Госпожа эта, дочь Ацукаты, правителя земли Ямасиро, была писаной красавицей и любимой наложницей государя-инока Го-Сиракавы. А так как дайнагон Наритика тоже был самым преданным и любимым его вассалом, Го-Сиракава пожаловал ее ему в жены.
Младшие дети дайнагона собирали цветы, черпали священную воду и, украшая могилу[201], тоже молились за упокой души отца.
Время шло, миновали дела и страсти людские...[202] Все быстротечно в изменчивом нашем мире, где сами небожители не избегнут Пяти увяданий[203].
11. Дайнагон Дзиттэй[204]
Меж тем дайнагон Дзиттэй заперся в своих покоях, удалившись от света, ибо звание военачальника, о котором он так мечтал, досталось князю Мунэмори, второму сыну Правителя-инока. Когда же он объявил, что намерен уйти в монахи, вся его многочисленная челядь и самураи, состоявшие у него на службе, совсем приуныли от горя. Был среди них некто по имени Сигэканэ, человек сообразительный, хорошо смысливший в любом деле.
Как-то раз, лунной ночью, когда дайнагон Дзиттэй, приказав поднять решетчатые ставни на южной стороне дома, в одиночестве распевал стихи, вдохновленный лунным сиянием, Сигэканэ пришел к нему, намереваясь его утешить.
— Кто там? — окликнул Дзиттэй.
— Это я, Сигэканэ! — гласил ответ.
— Зачем ты?
— Месяц светит сегодня особенно ярко, душа омыта красотой лунного света, вот я и пришел... — отвечал Сигэканэ.
— И хорошо сделал, — отвечал дайнагон, — сам не знаю, почему мне сегодня особенно грустно...
Сигэканэ принялся толковать о том о сем, стараясь развлечь Дзиттэя.
— Как посмотришь, что творится ныне на свете, — немного погодя сказал Дзиттэй, — видишь, что Тайра процветают все больше. Старший и второй сыновья Правителя-инока стали военачальниками Левой и Правой стражи. А ведь есть еще третий сын Томомори и внук Корэмори... Если оба, в свой черед, получат звания, людям из других семейств никогда ничего не дождаться! Поэтому я решил — уйду в монахи!
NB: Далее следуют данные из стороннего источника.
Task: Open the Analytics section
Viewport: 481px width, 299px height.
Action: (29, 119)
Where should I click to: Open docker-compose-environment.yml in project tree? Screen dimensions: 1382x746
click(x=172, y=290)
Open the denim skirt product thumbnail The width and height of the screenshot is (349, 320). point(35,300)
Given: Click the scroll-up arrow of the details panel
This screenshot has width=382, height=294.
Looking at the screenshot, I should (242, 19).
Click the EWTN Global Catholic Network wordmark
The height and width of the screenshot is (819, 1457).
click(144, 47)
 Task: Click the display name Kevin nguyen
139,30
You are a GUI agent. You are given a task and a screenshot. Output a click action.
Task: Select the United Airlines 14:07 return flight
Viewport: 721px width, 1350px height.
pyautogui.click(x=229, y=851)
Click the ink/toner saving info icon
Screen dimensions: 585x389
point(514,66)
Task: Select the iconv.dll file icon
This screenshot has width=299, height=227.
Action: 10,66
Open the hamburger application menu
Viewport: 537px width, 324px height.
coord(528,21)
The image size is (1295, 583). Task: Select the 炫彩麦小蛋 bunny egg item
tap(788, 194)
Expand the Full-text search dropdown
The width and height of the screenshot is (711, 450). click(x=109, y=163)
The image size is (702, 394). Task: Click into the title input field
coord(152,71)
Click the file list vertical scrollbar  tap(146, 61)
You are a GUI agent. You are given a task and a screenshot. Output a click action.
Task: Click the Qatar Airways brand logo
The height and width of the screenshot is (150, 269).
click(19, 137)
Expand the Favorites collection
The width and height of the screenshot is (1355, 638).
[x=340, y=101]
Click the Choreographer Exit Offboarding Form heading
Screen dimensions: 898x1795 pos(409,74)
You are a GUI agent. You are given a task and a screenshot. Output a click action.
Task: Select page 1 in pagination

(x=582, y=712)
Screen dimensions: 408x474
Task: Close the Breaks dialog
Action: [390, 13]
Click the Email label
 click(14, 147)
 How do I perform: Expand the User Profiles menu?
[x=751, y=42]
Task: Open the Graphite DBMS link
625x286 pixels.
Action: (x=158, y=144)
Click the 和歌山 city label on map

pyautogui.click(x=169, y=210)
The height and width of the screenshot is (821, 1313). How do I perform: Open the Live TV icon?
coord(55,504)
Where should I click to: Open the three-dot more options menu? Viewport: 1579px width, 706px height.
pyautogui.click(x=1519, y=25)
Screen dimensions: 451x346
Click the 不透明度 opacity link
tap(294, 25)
— Если вы уйдете в монахи, — со слезами отвечал ему Сигэканэ, — всех ваших челядинцев, высоких и низких званий, ожидает участь бесприютных скитальцев. Я придумал, как вам поступить, отлично придумал! Вот, к примеру, семейство Тайра весьма почитает храм Ицукусима, что в краю Аки. За чем дело стало? Поезжайте туда и вознесите молитвы! В этом храме много прекрасных танцовщиц найси[205]. Они удивятся вашему посещению и окажут вам гостеприимство. Найси спросят, ради какой молитвы вы приехали в этот храм, и тогда расскажите им все как есть, без утайки — дескать, молитесь вы о получении звания. Когда же вы соберетесь в обратный путь, им, конечно, будет жаль расставаться с вами. Тогда возьмите с собой несколько главных найси в столицу. Здесь они наверняка побывают в усадьбе Тайра на Восьмой Западной дороге. Правитель-инок обязательно спросит, зачем это Дзиттэй ездил молиться в Ицукусиму, и они обо всем расскажут. У Правителя-инока чувствительная душа. Я уверен, он отнесется к вам благосклонно, ибо ему будет приятно, что вы ездили на поклон к богине, которую он почитает!